__Work task__
Filter the lines below, copying only those with the string "pixels".

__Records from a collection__
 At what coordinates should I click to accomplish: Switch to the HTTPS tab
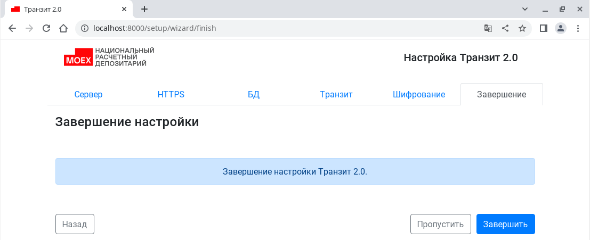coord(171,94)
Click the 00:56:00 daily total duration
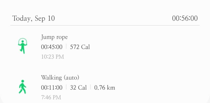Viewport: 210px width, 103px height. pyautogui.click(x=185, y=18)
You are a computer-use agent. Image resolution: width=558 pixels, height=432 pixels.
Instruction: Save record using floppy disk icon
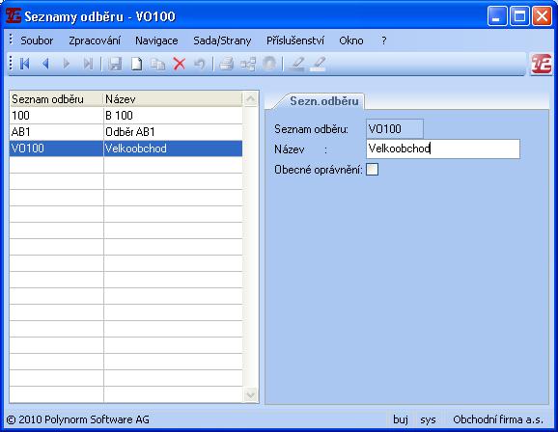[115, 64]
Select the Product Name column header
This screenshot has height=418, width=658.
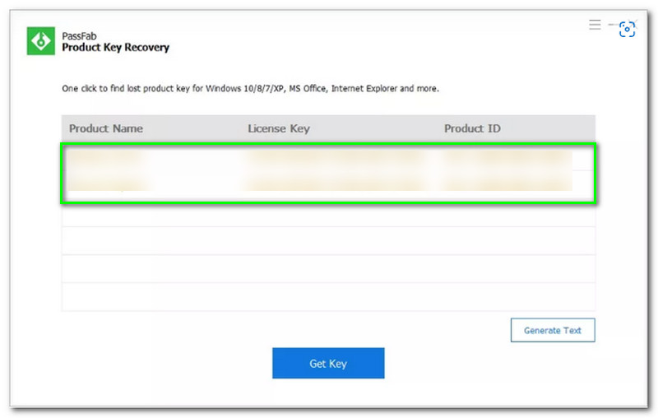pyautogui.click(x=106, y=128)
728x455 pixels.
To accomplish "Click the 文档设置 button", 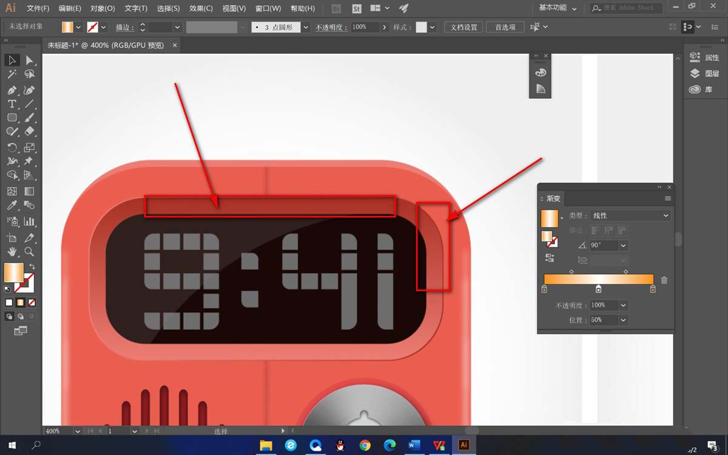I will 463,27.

__Output of the task__
You are a computer-use agent. Image resolution: width=558 pixels, height=432 pixels.
728x455 pixels.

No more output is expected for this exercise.